Ayo kicks off feminist lecture series

Damali Ayo comes off as a woman who doesn’t pull punches. A self-proclaimed feminist as well as a conceptual and performance artist, the focus of Ayo’s work is on race relations. Throughout Ayo’s lecture, she discussed how her upbringing has influenced her ideology, saying that she has been a feminist for as long as she can remember.

Damali Ayo comes off as a woman who doesn’t pull punches.

A self-proclaimed feminist as well as a conceptual and performance artist, the focus of Ayo’s work is on race relations.

Throughout Ayo’s lecture, she discussed how her upbringing has influenced her ideology, saying that she has been a feminist for as long as she can remember.

The lecture, the first in the “Feminist Perspectives and Pop Culture” series sponsored by the Women’s Resource Center and Bitch magazine, was met with a packed reception Tuesday night in the Smith Memorial Student Union Ballroom.

Ayo’s various work over the years has been seemingly eclectic and responsive to current social climates-during the lecture, she related stories of her working the streets as a panhandler asking for “white people’s reparation for slavery.”

Ayo’s latest project, called the National Day of Panhandling for Reparation, invites people across the country to replicate her in her work, “Living Flag,” a street performance piece.

The intention for the project is to encourage dialogue among the races, as well as to own up the responsibility and the baggage that comes with being white in America, she said.

Ayo said she went all over Portland offering to panhandle so that homeless people could take a 15-minute break.
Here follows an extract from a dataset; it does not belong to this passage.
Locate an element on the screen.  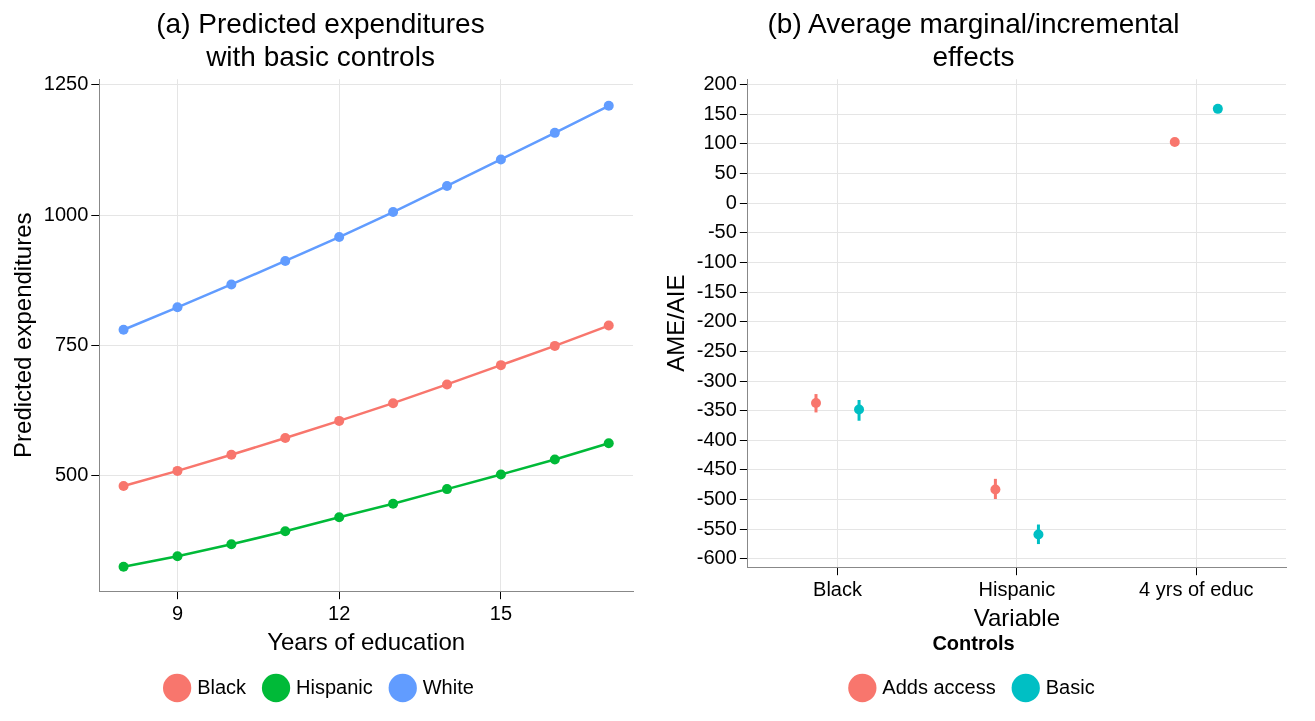
y-tick-label: -450 is located at coordinates (716, 468).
“Because legally in Oregon, if you work for four hours you can have a 15-minute break,” Ayo said. “That didn’t really work out so well.”
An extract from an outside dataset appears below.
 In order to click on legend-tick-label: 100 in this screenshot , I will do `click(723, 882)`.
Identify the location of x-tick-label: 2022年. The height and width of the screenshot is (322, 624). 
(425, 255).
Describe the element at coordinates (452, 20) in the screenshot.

A nude, black and white photo of Ayo was also on display at the event.

Ayo said her work as both a feminist and a conceptual artist has taken a toll on her physically and mentally.

Because she suffered from chronic fatigue syndrome, Ayo said, she could not continue to walk down the path that many of her personal heroes had walked–all of whom sacrificed in some way for their respective crafts.

However, Ayo acknowledged that she wants to live her life as a human being first, and as an artist second. Ayo also said she has chosen to pursue her own life, passing the artistic torch on to others rather than to claim it as her own.

Ayo’s decision to show hateful e-mails she received from people who have seen her works left many in the audience hushed. One of the e-mails had several lines of expletives, including a line about Ayo “cat scrumping.”

“I’ve been called racist by both blacks and whites, but one thing I’m certainly not,” Ayo said, “is cat scrumping! What does that mean?”